Jun
10
“Devil May Care” Book Review
Filed Under Books
I love James Bond novels, well, the James Bond novels written by Ian Fleming. A handful of other authors — Kingsley Amis, John Gardner and now Sebastian Faulks — have been commissioned to write additional adventures for 007 over the years. Kingsley Amis wrote only one book, 1968’s “Colonel Sun.” In the ’80s and ’90s, Gardner wrote over a dozen Bond novels. I’m about halfway through them. They’re fairly interchangable. Nobody does it better than Fleming.
To commemorate Ian Fleming’s 100th birthday last month, the 36th(!) Bond novel was published, “Devil May Care,” written by Sebastian Faulks as Ian Fleming. I’m not sure how one writes “as” someone else, short of committing plagarism. Maybe Faulks wore an Ian Fleming costume or had a seance and allowed the spirit of Fleming to possess him; in the latter event, I’m not sure how the royalties will be paid out.
Of the authors I’ve read that have tried to channel Fleming, I think Faulks is probably the most successful. “Devil May Care” might suffer from a slow buildup and more than a little borrowing from Fleming’s cache of villains (Dr. Julius Gorner cheats at tennis, just as Hugo Drax did at cards and Goldfinger at golf). But once Bond is sent to Iran — or Persia as it was in 1967 when the novel is set — the book ramps up and becomes a worthy entry in the series.
Bond hasn’t fully recouperated from the events of “The Man With a Golden Gun” at the beginning of “Devil May Care.” He’s on extended leave and mulling over the idea of resigning from the double-O section. He’s smoking less and not drinking at all. He even turns down the advances of a married woman he meets in Italy. It’s enough to make you double-check the cover of the book just to make sure this is in fact a James Bond title.
M summons Bond back to London and puts him on the trail of Dr. Gorner — a former soldier for the Nazis then the Russians (flip-flopper!) during World War II, who’s since become a giant in the pharmeceutical industry. He also has a fairly distinctive malformity, a monkey’s paw for a left hand, thus making him evil. And every Bond villian worth his salt is incomplete without an even more gruesome henchperson. This time it’s Chagrin, a fellow from Indo-China, experimented on by the Russians to improve upon his inherent psychosis. Now he doesn’t register pain, the top half his face is frozen in casual indifference and he wears a French Foreign Legion kepi to cover his nasty surgical scars. His hobbies include cutting out children’s tongues and driving chopsticks into drug addicts’ ears.

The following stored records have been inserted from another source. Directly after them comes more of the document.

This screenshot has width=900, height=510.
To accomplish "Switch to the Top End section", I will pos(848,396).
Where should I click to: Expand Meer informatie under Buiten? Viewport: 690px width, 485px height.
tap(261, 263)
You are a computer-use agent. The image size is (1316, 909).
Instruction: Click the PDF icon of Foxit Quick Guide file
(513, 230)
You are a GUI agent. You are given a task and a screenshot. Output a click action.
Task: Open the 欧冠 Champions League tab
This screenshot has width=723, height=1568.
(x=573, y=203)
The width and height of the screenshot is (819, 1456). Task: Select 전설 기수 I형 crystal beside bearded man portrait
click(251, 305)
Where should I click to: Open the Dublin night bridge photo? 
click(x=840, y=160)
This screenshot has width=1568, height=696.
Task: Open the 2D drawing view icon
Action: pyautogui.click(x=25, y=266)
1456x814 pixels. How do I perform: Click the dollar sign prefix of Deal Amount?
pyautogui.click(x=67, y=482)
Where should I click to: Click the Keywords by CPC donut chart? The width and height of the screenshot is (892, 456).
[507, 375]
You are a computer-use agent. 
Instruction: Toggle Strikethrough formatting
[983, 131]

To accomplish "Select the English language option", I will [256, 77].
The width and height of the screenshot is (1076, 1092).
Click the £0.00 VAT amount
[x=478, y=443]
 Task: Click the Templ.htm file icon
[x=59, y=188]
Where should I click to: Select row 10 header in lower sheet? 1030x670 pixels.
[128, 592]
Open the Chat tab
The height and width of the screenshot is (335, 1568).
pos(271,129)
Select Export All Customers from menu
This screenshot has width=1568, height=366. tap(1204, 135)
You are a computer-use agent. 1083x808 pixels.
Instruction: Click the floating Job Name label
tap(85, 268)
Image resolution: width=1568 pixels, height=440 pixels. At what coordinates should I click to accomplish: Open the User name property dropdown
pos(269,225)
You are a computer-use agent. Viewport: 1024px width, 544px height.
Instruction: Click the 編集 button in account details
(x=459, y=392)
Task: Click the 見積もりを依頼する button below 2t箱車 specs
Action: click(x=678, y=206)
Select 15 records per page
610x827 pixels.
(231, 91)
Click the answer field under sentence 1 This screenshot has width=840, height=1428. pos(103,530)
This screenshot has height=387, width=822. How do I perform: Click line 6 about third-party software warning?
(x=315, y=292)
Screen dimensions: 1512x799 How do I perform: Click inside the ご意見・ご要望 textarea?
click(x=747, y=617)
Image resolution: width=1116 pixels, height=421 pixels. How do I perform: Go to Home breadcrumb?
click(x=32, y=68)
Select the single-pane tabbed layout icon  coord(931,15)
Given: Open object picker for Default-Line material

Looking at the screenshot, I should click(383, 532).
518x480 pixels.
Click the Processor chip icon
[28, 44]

The Bond Girl, Scarlett Papava, is a fairly stock ally. A brunette trying to rescue her twin sister Poppy from Gorner’s drug lab in the Middle-East, Scarlett has more to her than meets the eye. I should’ve seen the twist involving her character earlier on. But she wasn’t interesting enough for me to really care. I partly blame Bond for not picking up on it either.
Gorner’s plot for destroying the West, flooding the market with drugs, is uncharacteristically abandonded at the midpoint for something more cinematic. His designs for making London the target of a nuclear attack by the Russians are somewhat plausible, but his original drug plot — what draws Bond into his web to begin with — is classic Fleming. The idea of a Bond villain tossing off his initial scheme and trading up for something bigger and badder is sort of clever. However, I think Faulks just didn’t believe today’s readers would be satisfied with Bond doing anything short of preventing WWIII…again.
The book still manages to entertain despite its flaws. Faulks adopts Fleming’s lovingly detailed descriptions of fine food, fine wine and fine women. He brings back the vulnerable Bond, the self-doubting and wounded Bond. Bond isn’t invincible like he is in many of the films and equipped with an arsenal of pocket-sized deus ex machinas to effect his escape from any given deathtrap. Bond’s only gadget in the book is a shard of glass he pulls from his cheek after he wrecks a truck.
I’d like to see Faulks write more Bond entires. It took Fleming a couple of books to find his style, and it wasn’t until “Dr. No,” the sixth book in the series, that he wrote what I consider to be the best of them all. Nobody does it better than Fleming. But that doesn’t mean I’d like to see someone else come close.